# hand colored (informal) portrait



## terri (Jan 30, 2007)

I hadn't done a hand colored portrait in ages, so when I came across this discarded print over the weekend I decided it would be good practice. 

This was shot at one of my art festivals last fall, when I ran a test roll with my 150mm lens for the Mamiya 645. I remember not liking the reflection on the glasses, so put the print aside.

Took me forever to get the skin tones right, then had to work on getting a realistic looking starting-to-gray stubble. :razz: 











Thanks for looking!


----------



## Jazz (Jan 30, 2007)

Looks three dimensional.  Beautiful palette, Terri.  I really like the purples & yellows in the background.  And the skin tones are great.

You make it look easy.:thumbup:


----------



## terri (Jan 30, 2007)

Thank you, Jazz.  Easy, it was not.
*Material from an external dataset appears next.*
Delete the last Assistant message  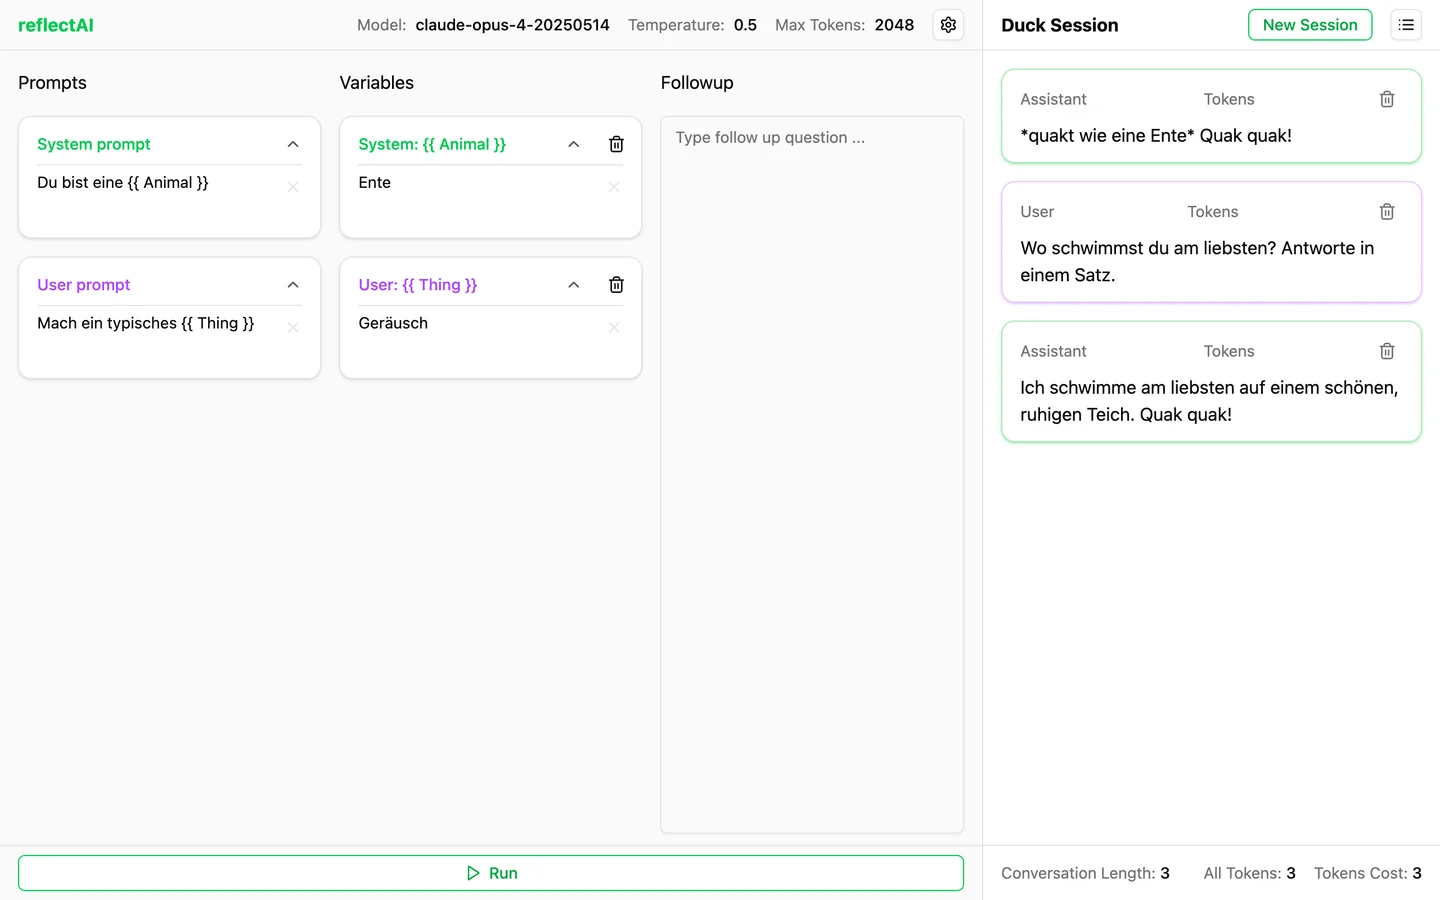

There are 3 different flesh tone oils here, and a whole lot of blending going on. 

I knew that lens was going to push him into the foreground, and after I had painted him in, it looked a mite too "color-photograph" like to me....so I played some with the background colors to add a bit of whimsey.


----------



## ferny (Jan 30, 2007)

You added all those colours????


*insert the language you say I use* me!


----------



## Jeff Canes (Jan 31, 2007)

nice job as usual


----------



## ladyphotog (Feb 1, 2007)

Wow, great job!


----------



## terri (Feb 1, 2007)

Thanks so much, guys!


----------



## Scooter (Feb 1, 2007)

I have always liked the hand colored photographs.  This one is awesome.  Nice colors and a job well done.


----------



## anua (Feb 12, 2007)

great work, terri!
the skintones are absolutely great!
you did it all with the oils?
...i really know how hard it can be sometimes...
great, great!
a.


----------



## newrmdmike (Feb 12, 2007)

i'm impressed!

hand coloring is not for me . . .


----------



## terri (Feb 12, 2007)

Anja! :sun: So good to see you. Yes, this portrait was done all with the photo oils - it took several layers to get the skin tone right. 

Thanks, all! I really appreciate the kind comments.


----------